▶ _Problem to solve_:
The records below are to be retyped in full, without any alteration.

▶ _Data extract_:
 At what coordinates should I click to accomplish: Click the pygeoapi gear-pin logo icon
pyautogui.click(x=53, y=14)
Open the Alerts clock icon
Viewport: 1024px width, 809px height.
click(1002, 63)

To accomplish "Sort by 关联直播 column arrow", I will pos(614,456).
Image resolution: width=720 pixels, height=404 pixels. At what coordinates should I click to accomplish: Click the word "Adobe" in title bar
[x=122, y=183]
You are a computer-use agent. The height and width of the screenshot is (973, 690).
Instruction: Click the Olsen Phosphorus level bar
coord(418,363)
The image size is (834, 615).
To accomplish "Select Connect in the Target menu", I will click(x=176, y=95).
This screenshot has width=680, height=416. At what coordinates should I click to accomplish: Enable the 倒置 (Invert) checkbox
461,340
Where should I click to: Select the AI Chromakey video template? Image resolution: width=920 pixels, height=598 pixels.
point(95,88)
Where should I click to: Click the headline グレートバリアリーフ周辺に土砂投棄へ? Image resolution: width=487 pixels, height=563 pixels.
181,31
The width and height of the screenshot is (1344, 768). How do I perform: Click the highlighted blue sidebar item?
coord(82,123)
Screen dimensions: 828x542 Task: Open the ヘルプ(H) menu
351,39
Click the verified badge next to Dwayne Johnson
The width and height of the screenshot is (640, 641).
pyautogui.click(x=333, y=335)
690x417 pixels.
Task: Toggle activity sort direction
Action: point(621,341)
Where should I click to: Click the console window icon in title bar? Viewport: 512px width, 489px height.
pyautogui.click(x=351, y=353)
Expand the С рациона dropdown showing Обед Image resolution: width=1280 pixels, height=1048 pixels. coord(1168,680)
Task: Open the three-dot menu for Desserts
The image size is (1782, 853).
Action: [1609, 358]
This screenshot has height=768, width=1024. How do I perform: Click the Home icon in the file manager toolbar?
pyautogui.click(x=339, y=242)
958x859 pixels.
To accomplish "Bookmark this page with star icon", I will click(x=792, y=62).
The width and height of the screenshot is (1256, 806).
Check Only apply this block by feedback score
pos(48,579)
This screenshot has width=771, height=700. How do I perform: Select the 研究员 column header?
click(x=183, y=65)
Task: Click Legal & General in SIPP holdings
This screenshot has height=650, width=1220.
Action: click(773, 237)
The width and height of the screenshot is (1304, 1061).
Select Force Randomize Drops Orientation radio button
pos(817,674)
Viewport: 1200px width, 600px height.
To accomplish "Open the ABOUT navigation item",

▶ _Result of the task_:
 At what coordinates should I click to accomplish: Click the pygeoapi gear-pin logo icon
pyautogui.click(x=53, y=14)
Open the Alerts clock icon
Viewport: 1024px width, 809px height.
click(1002, 63)

To accomplish "Sort by 关联直播 column arrow", I will pos(614,456).
Image resolution: width=720 pixels, height=404 pixels. At what coordinates should I click to accomplish: Click the word "Adobe" in title bar
[x=122, y=183]
You are a computer-use agent. The height and width of the screenshot is (973, 690).
Instruction: Click the Olsen Phosphorus level bar
coord(418,363)
The image size is (834, 615).
To accomplish "Select Connect in the Target menu", I will click(x=176, y=95).
This screenshot has width=680, height=416. At what coordinates should I click to accomplish: Enable the 倒置 (Invert) checkbox
461,340
Where should I click to: Select the AI Chromakey video template? Image resolution: width=920 pixels, height=598 pixels.
point(95,88)
Where should I click to: Click the headline グレートバリアリーフ周辺に土砂投棄へ? Image resolution: width=487 pixels, height=563 pixels.
181,31
The width and height of the screenshot is (1344, 768). How do I perform: Click the highlighted blue sidebar item?
coord(82,123)
Screen dimensions: 828x542 Task: Open the ヘルプ(H) menu
351,39
Click the verified badge next to Dwayne Johnson
The width and height of the screenshot is (640, 641).
pyautogui.click(x=333, y=335)
690x417 pixels.
Task: Toggle activity sort direction
Action: point(621,341)
Where should I click to: Click the console window icon in title bar? Viewport: 512px width, 489px height.
pyautogui.click(x=351, y=353)
Expand the С рациона dropdown showing Обед Image resolution: width=1280 pixels, height=1048 pixels. coord(1168,680)
Task: Open the three-dot menu for Desserts
The image size is (1782, 853).
Action: [1609, 358]
This screenshot has height=768, width=1024. How do I perform: Click the Home icon in the file manager toolbar?
pyautogui.click(x=339, y=242)
958x859 pixels.
To accomplish "Bookmark this page with star icon", I will click(x=792, y=62).
The width and height of the screenshot is (1256, 806).
Check Only apply this block by feedback score
pos(48,579)
This screenshot has width=771, height=700. How do I perform: Select the 研究员 column header?
click(x=183, y=65)
Task: Click Legal & General in SIPP holdings
This screenshot has height=650, width=1220.
Action: click(773, 237)
The width and height of the screenshot is (1304, 1061).
Select Force Randomize Drops Orientation radio button
pos(817,674)
Viewport: 1200px width, 600px height.
To accomplish "Open the ABOUT navigation item",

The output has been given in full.